Expansion Tube Magnetohydrodynamic Experiments with Argon Test Gas

In this study an expansion tube is used to generate an experiment to study and evaluate the concept of magnetohydrodynamic aerobraking for planetary entry spacecraft. An expansion tube can theoretically generate the required hypersonic flowfield within which ionisation is confined to the shock layer; this is an important characteristic of the true flight case which previous experiments with arcjets have failed to achieve. The first part of this paper explores the operating envelope for The University of Queensland’s X2 expansion tube facility, to identify flow conditions which should produce a significant interaction between the shock layer and an applied magnetic field. Argon test gas was selected for initial experiments due to its simple chemistry and low ionisation enthalpy, and equilibrium chemistry was used to compute the expected properties of the shock layer around a blunt body model.
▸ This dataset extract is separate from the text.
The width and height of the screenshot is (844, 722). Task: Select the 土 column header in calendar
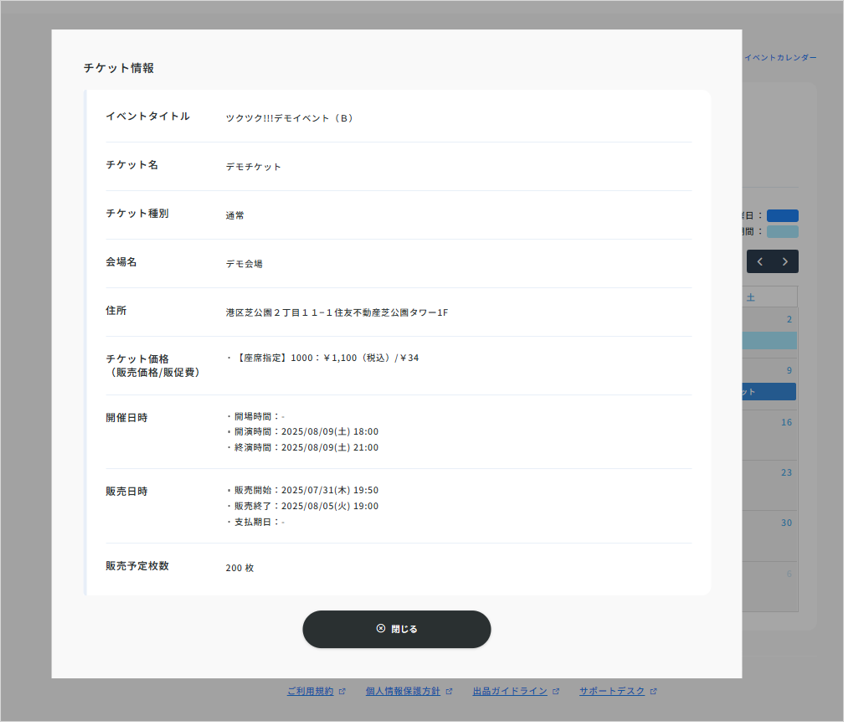pos(770,297)
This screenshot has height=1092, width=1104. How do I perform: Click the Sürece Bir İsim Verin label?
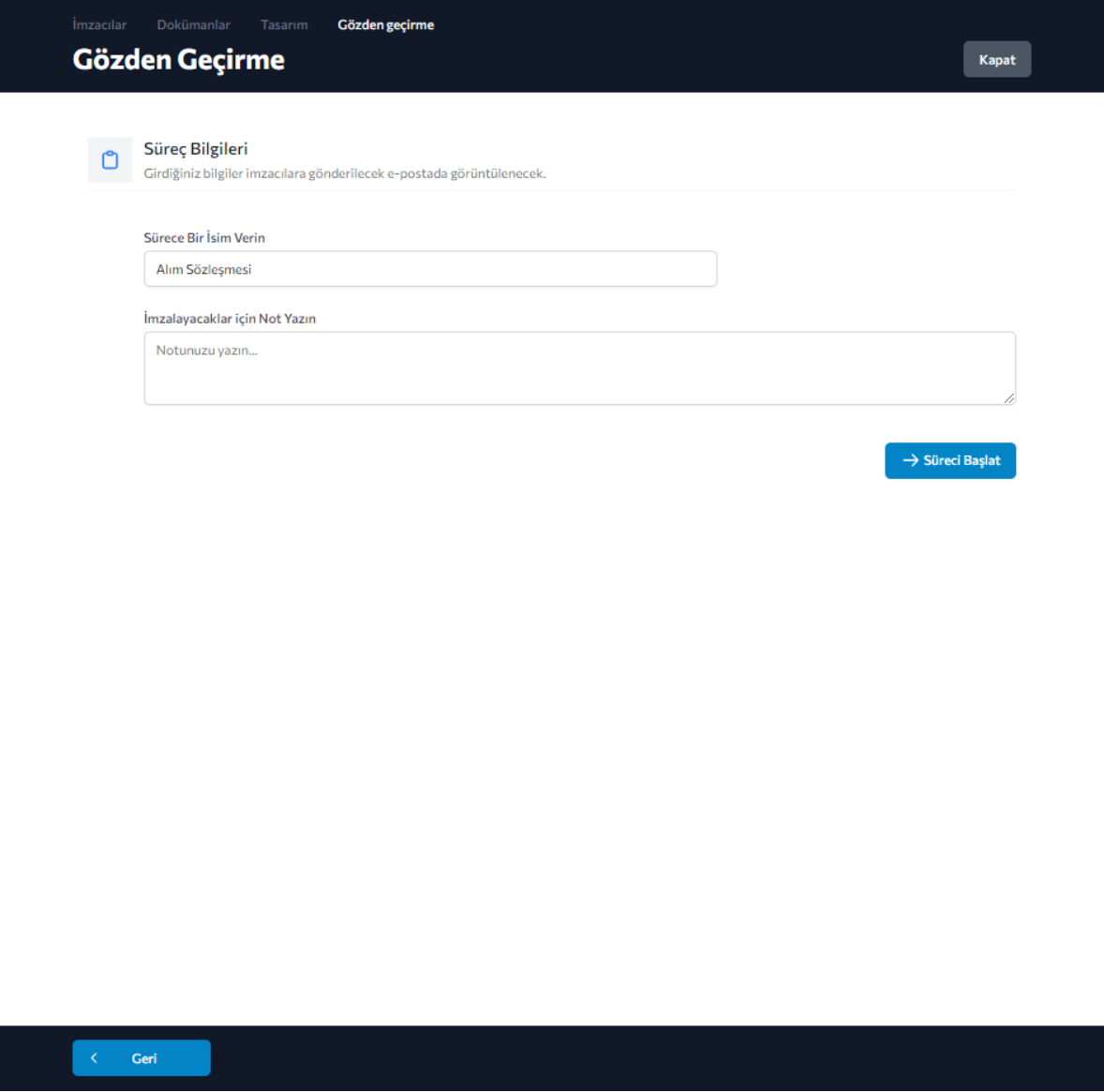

A candidate flow condition was identified for further analysis with finite rate reacting argon CFD, which indicated that relatively short shock layer length scales for the X2 expansion tube would limit the degree of argon ionisation that was generated, however, sufficient ionisation was still expected. Three sphere models were tested: a steel ball, a plain magnet, and a magnet coated with an electrically insulating ceramic paint. It was found that shock stand-off is unchanged between the steel ball and the plain magnet, but increases by approximately 10% for the coated magnet. Spectroscopy revealed that radiance along the stagnation streamline for some, but not all, of the relevant argon wavelengths approximately doubles when a magnet is used, either coated or uncoated. This increase in radiance does not appear to be associated with changes to shock stand-off. Further work is now required to explain the observed phenomena, and also to address some key experimental challenges, which include accurate measurement of shock stand-off and reducing the significant shot-to-shot variability observed for the coated magnet experiments.